### AIM
Copy out the records below word for word, omitting the pictures.

Records from a pointing dataset:
|---|

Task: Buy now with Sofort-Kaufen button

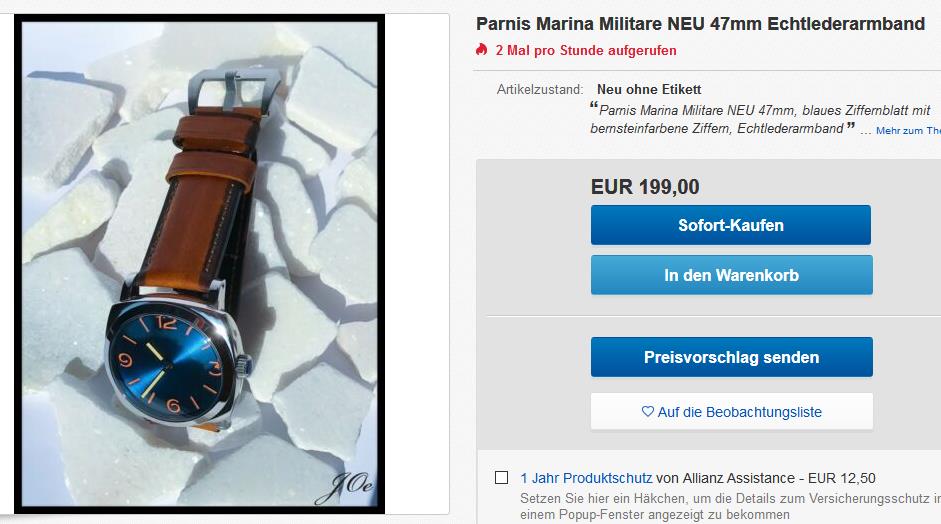Action: (730, 225)
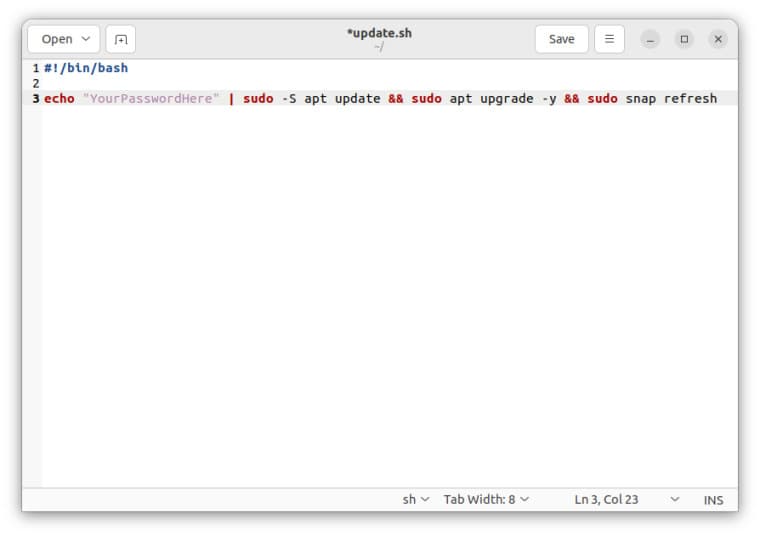
Task: Place cursor on the #!/bin/bash line
Action: click(x=86, y=68)
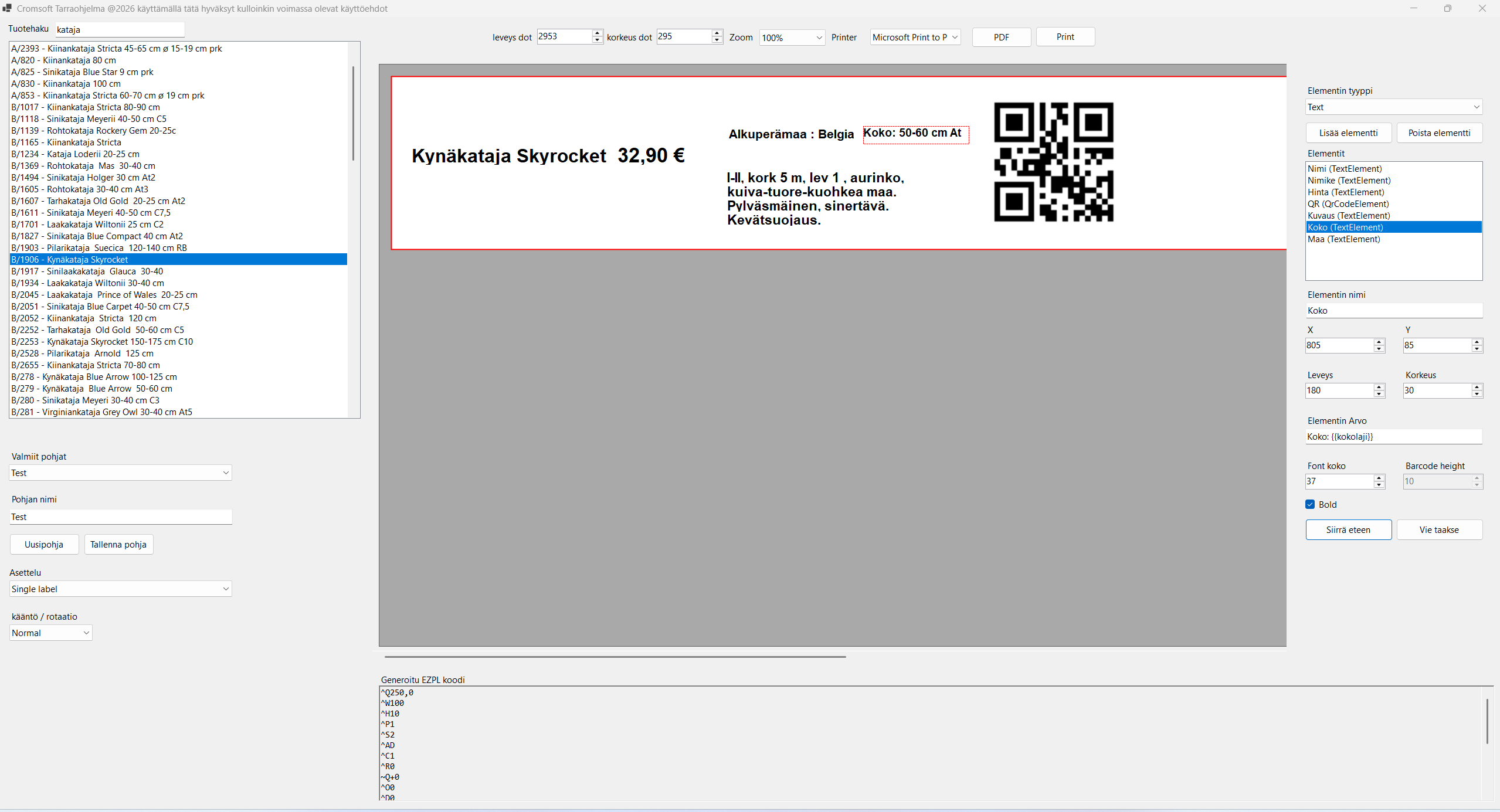
Task: Click the Lisää elementti button
Action: click(x=1348, y=133)
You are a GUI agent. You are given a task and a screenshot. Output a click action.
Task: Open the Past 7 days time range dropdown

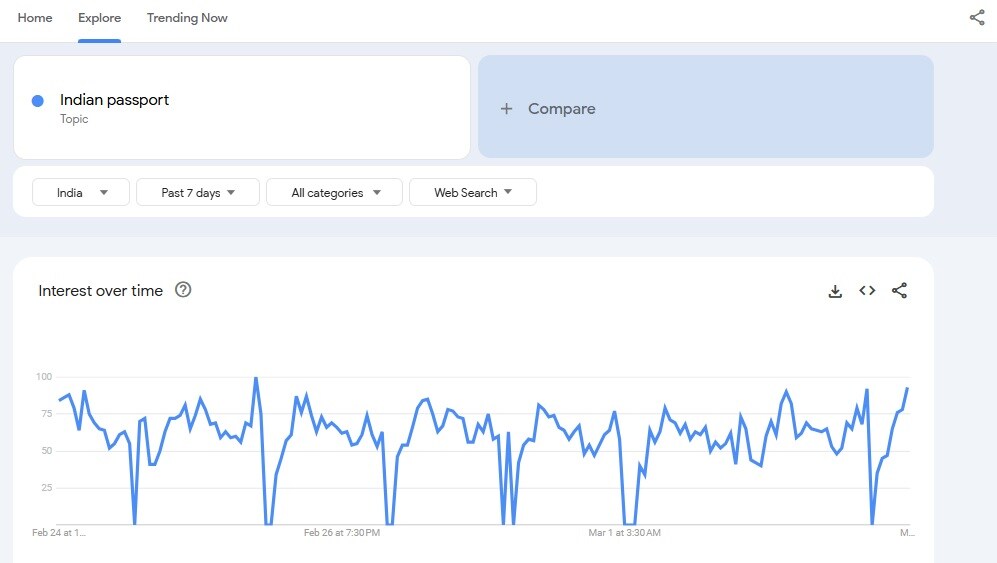[x=198, y=192]
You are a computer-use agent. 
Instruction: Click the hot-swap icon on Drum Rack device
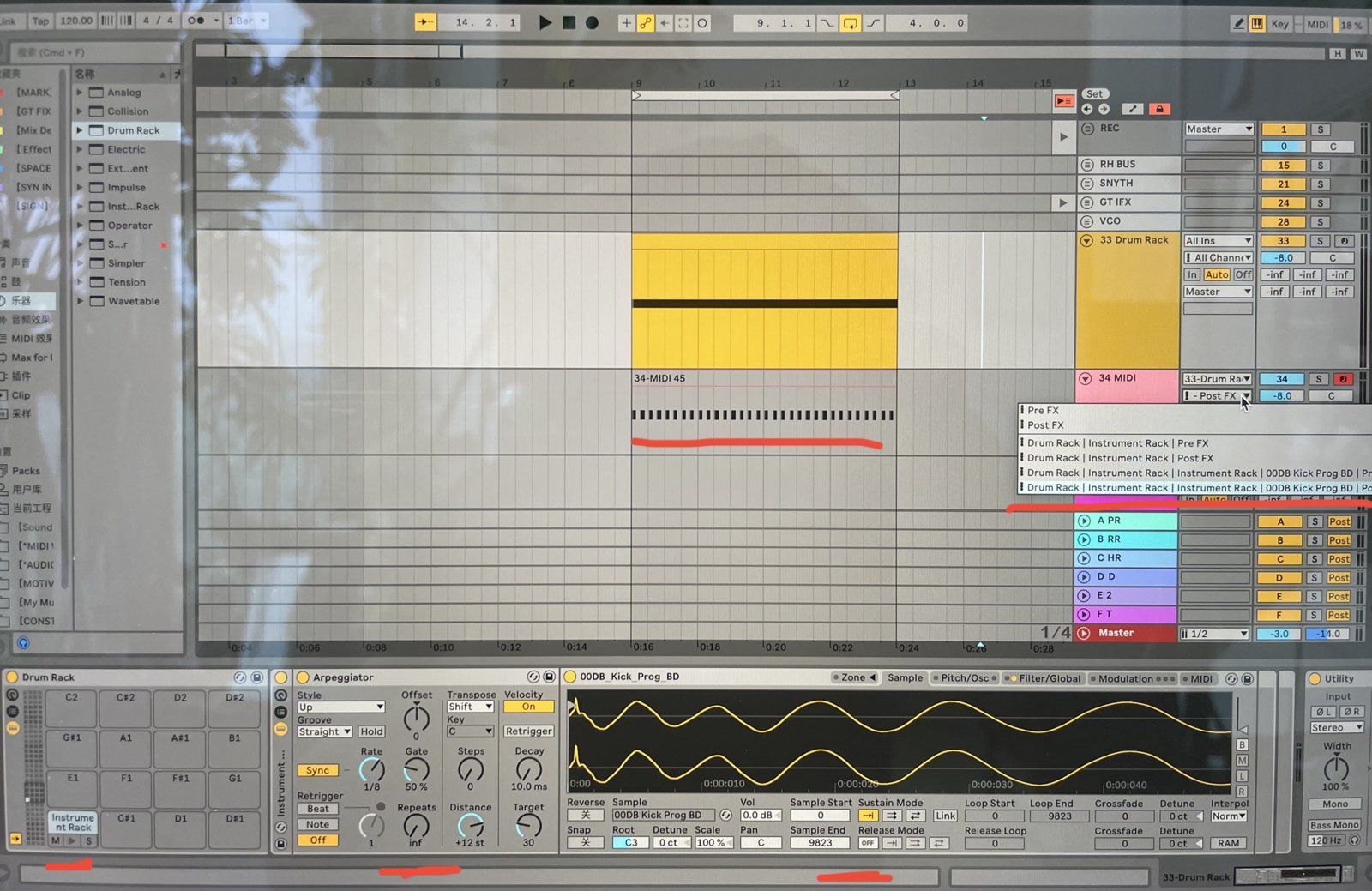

|---|

### RESULT BELOW
Task: Buy now with Sofort-Kaufen button

Action: (730, 225)
Task: Place cursor on the #!/bin/bash line
Action: click(x=86, y=68)
Task: Click the Lisää elementti button
Action: click(x=1348, y=133)
You are a GUI agent. You are given a task and a screenshot. Output a click action.
Task: Open the Past 7 days time range dropdown

[x=198, y=192]
You are a computer-use agent. 
Instruction: Click the hot-swap icon on Drum Rack device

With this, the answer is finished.